:: GOAL ::
Quote the lines between the line containing "Where should I" and the line containing "Open the candlestick display options", inclusive, and leave the pictures out of the answer.

:: MATERIALS PROVIDED ::
**********
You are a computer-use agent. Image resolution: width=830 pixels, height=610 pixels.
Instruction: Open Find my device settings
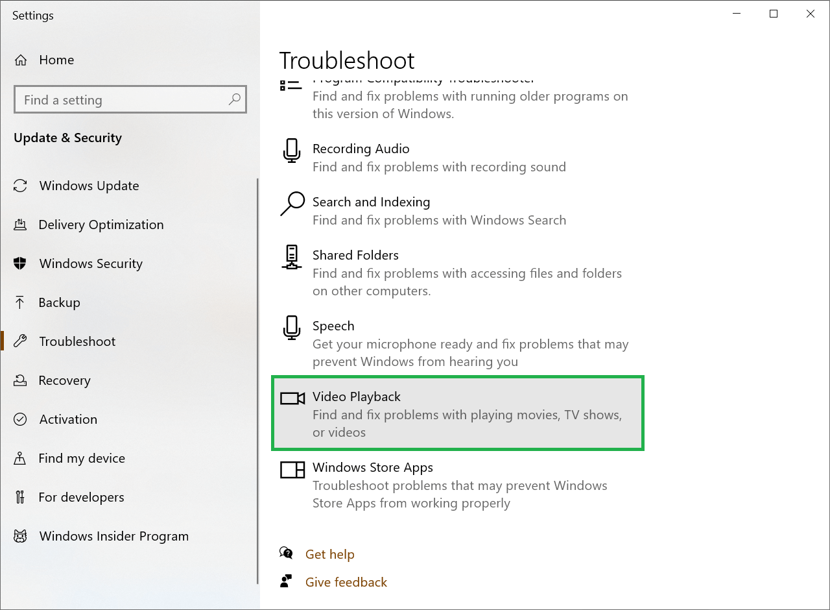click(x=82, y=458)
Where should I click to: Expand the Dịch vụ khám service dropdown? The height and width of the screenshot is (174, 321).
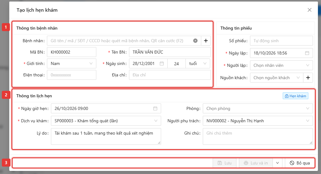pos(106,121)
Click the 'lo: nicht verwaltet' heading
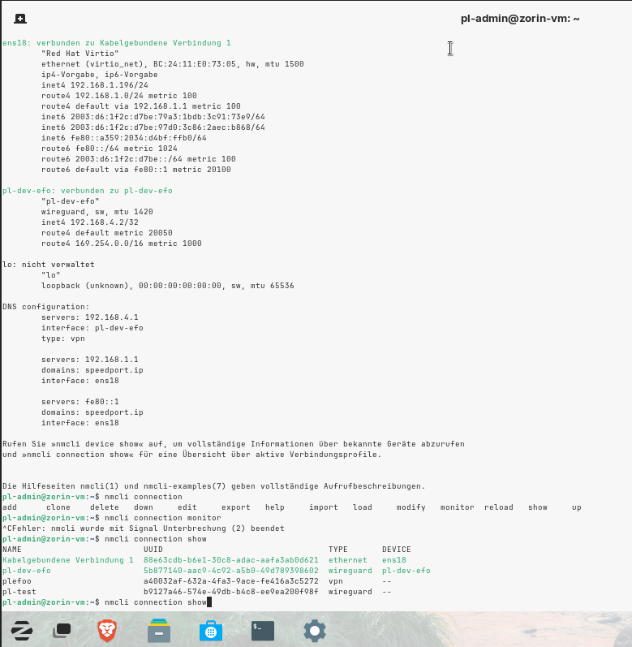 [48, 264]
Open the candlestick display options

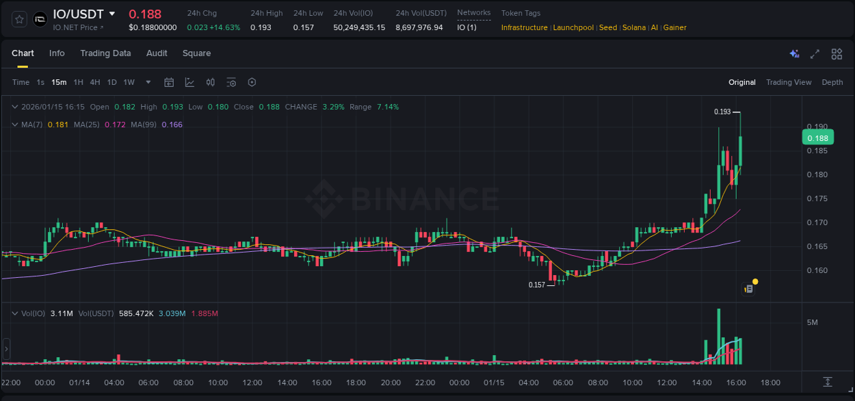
**********
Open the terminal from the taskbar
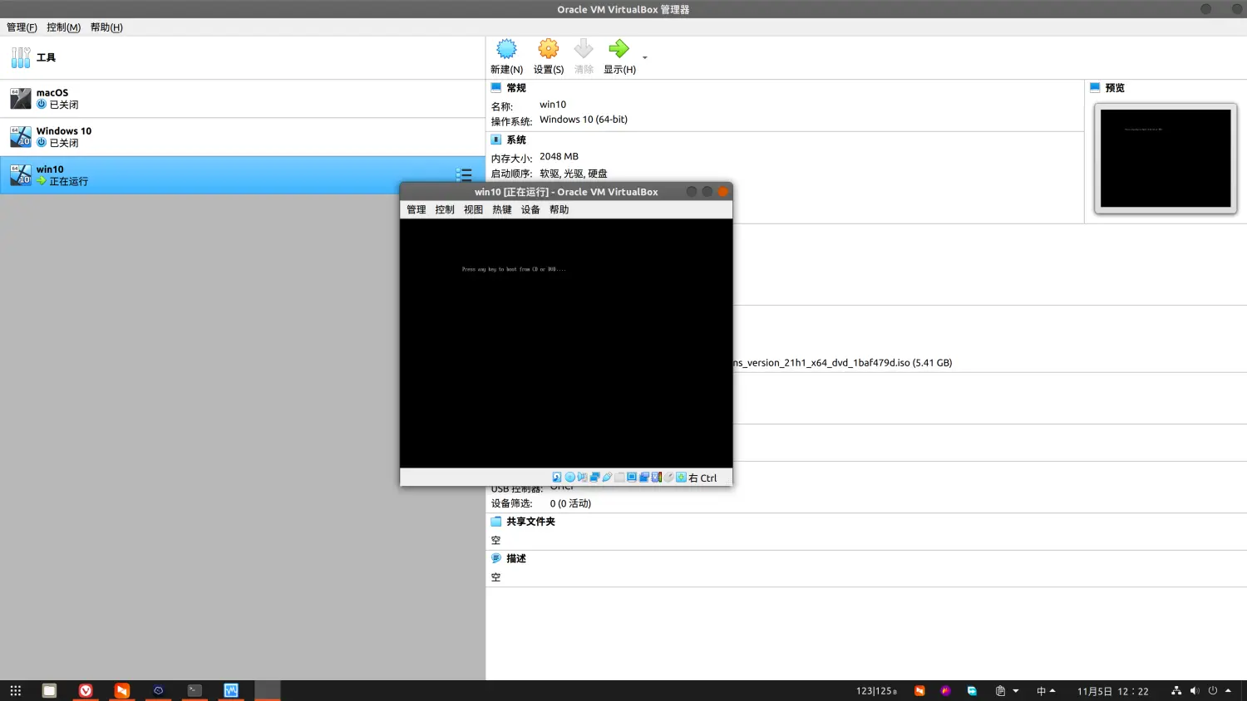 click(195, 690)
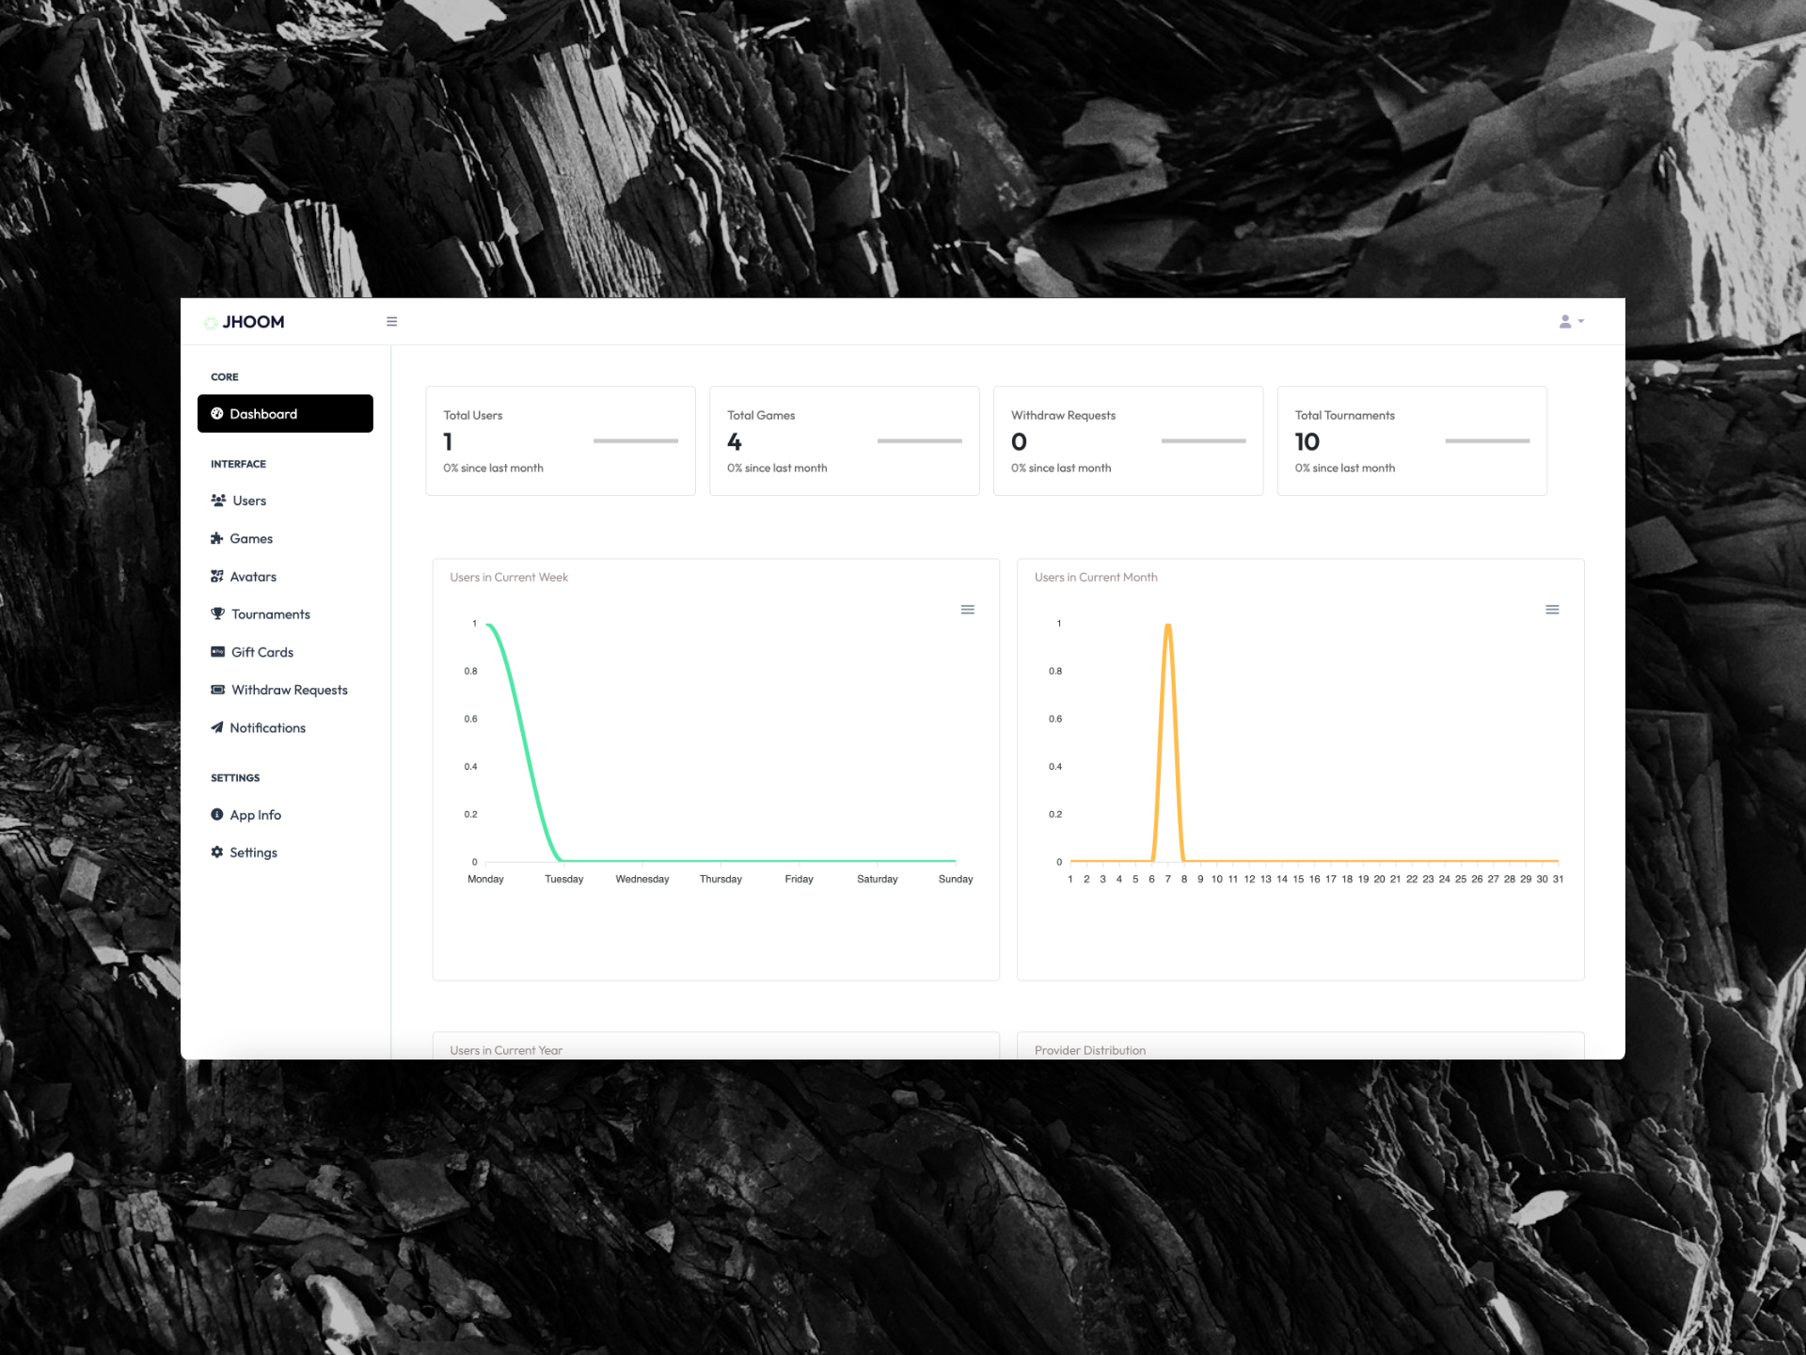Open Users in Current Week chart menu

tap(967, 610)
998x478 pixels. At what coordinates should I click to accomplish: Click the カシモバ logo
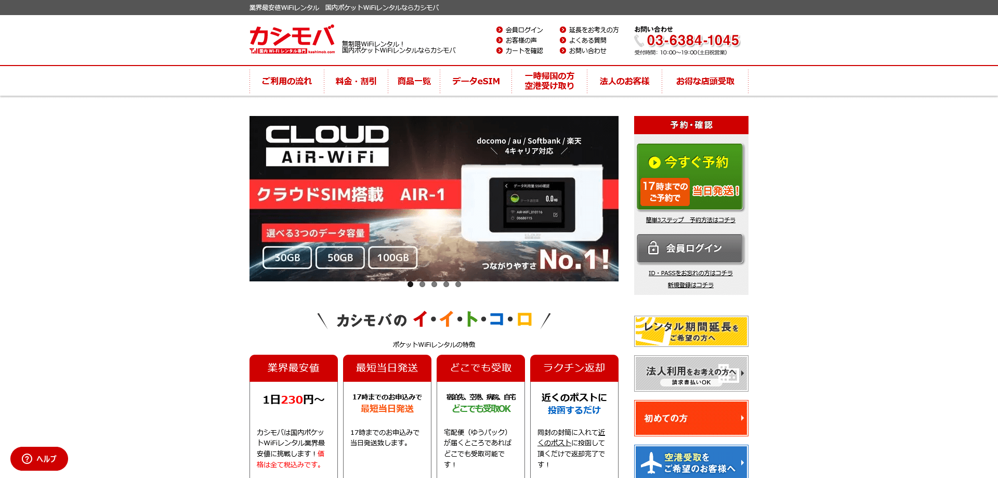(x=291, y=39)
**********
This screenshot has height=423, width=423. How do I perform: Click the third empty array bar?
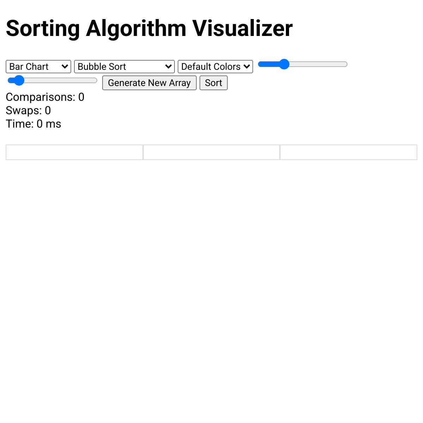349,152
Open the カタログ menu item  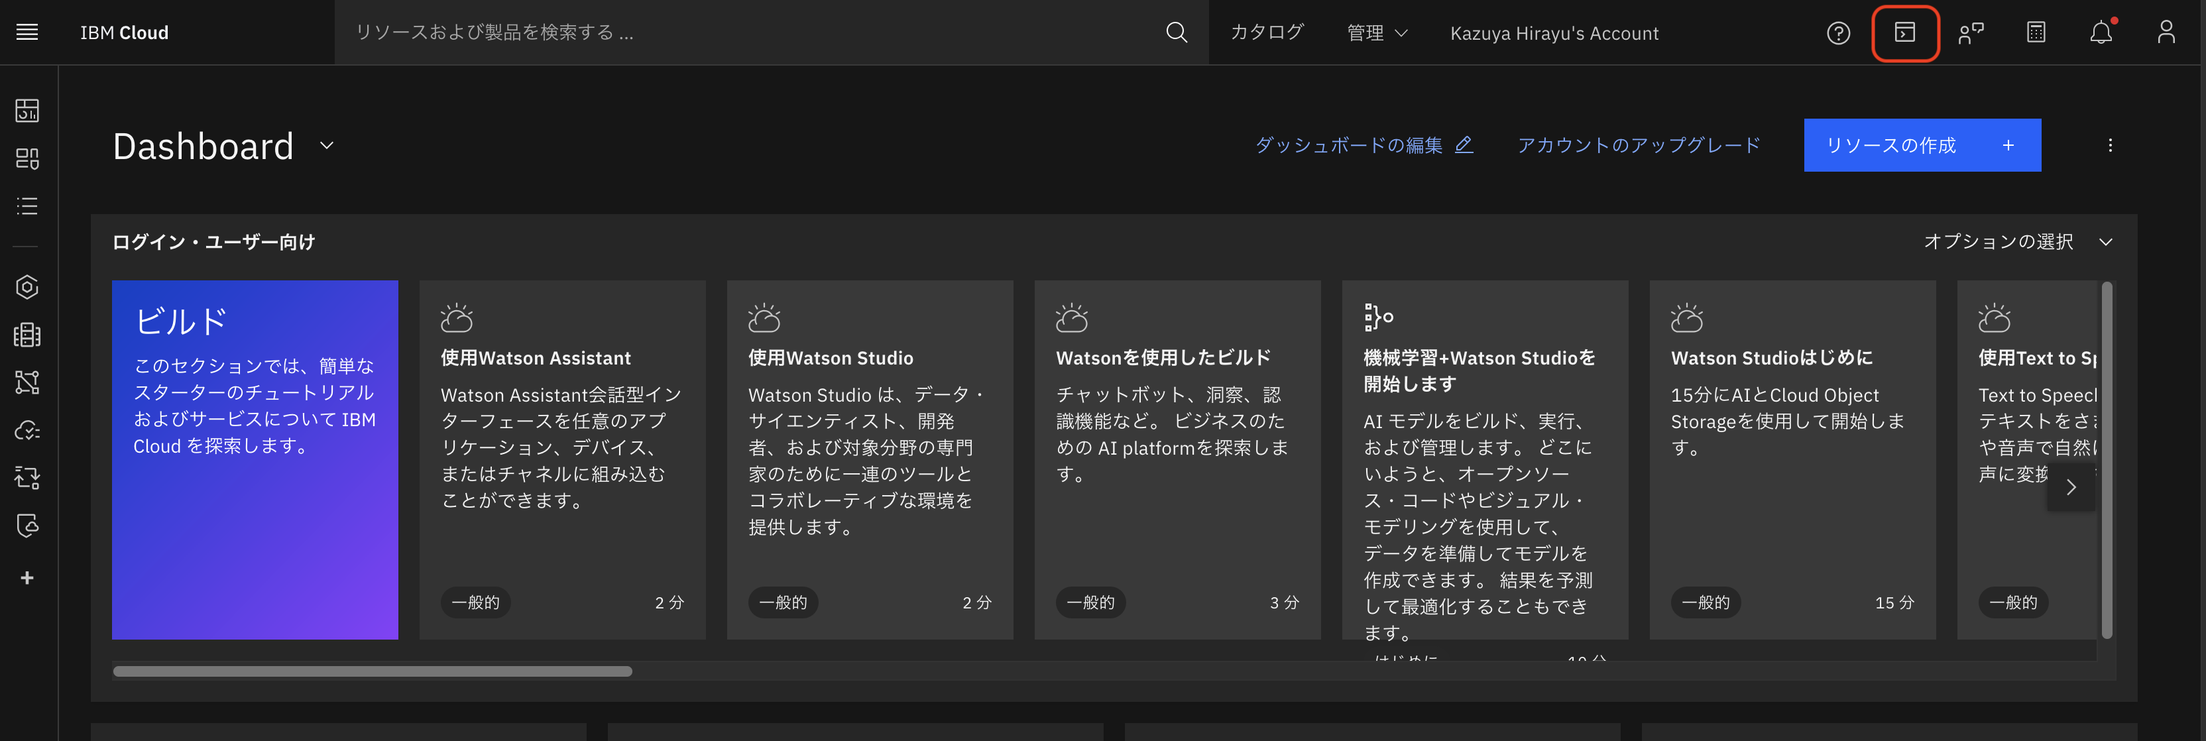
**********
:: RIGHT ANSWER ::
Where should I click to: Expand the Dịch vụ khám service dropdown? The height and width of the screenshot is (174, 321).
pos(106,121)
Click the 'lo: nicht verwaltet' heading
 [48, 264]
Open the candlestick display options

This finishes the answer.